What do "corporate interests" even mean in a world with UBI and automated production?
Your fight against the data centers is misguided. All so they can be built somewhere else so what you have a few extra years of getting paid to fill out a spreadsheet or something? You're applying pressure on the wrong side of the equation.
UBI is really one of the few positive end states. You can't put the genie back in the bottle. People against UBI really need to get over themselves unless you are part of the mega capital class its simply not in your interest to oppose. This will be hard for many software engineers who even in today's market are used to being overpaid and overvalued.
Nothing, it is nonsense. UBI is just expanded social welfare in Europe. There are some checks that you are not abusing social welfare (i.e. living in a huge house while taking housing subsidies) but with UBI these checks are nonsensical from that first letter U = Universal. There are no checks by default.
I’ve always been wondering how they are actually planning this scenario. If they cut human labor on a massive scale due to AI, consumption is about to drop heavily. AI doesn’t pay healthcare insurance or taxes, it doesn’t buy groceries or cars or gas and it doesn’t rent apartments. How do people imagine to compensate that?

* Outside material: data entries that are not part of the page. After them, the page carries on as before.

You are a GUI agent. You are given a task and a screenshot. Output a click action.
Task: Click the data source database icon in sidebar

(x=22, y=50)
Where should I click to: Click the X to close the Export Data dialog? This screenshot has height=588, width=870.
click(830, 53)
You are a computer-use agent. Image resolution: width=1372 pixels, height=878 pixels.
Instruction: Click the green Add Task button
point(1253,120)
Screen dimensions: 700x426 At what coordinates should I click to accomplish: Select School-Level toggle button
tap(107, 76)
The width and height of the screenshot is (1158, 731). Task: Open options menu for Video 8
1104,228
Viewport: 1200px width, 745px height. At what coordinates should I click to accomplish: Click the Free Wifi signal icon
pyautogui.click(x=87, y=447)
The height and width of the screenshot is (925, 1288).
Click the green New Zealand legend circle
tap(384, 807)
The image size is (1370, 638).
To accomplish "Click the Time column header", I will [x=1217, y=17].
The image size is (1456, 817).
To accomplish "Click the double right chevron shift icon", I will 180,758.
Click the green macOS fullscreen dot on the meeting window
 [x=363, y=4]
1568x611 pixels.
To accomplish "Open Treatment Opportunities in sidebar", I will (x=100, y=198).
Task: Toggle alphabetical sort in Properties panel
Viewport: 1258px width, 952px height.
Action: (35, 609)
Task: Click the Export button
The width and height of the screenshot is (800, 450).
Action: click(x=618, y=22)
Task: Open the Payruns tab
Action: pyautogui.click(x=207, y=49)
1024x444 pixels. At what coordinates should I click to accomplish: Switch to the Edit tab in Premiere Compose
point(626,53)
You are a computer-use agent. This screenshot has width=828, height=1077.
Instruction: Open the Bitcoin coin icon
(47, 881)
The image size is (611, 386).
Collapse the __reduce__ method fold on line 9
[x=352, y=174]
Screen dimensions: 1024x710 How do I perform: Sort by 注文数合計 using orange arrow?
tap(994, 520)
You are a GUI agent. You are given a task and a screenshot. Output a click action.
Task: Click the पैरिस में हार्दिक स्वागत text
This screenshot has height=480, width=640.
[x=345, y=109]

It's easy actually. If it grows a lot, with decent margins. Grow 30B at 40% pa for 10 years and you arrive at around $850B in revenue, assume 25% operating margins, that's slightly over 200B of operating income, and it all makes a lot of sense.
You can debate the assumptions, but it isn't witchcraft. The math is simple.
Of course it is. But stocks aren’t a measure of current profitability. It’s a bet on future profits.
How many serious, large AI players are there? Google, OpenAI, Anthropic, and who else exactly?
At least one of them will probably win. And winning here means billing almost all companies for AI and automation, consumers, perhaps robotics and research.. and that potential earning is massive.
So yes, I will pay 10 times the worth for the stock now, but paying 1000 per stock for a chance of owning all that future profit is not that outrageous.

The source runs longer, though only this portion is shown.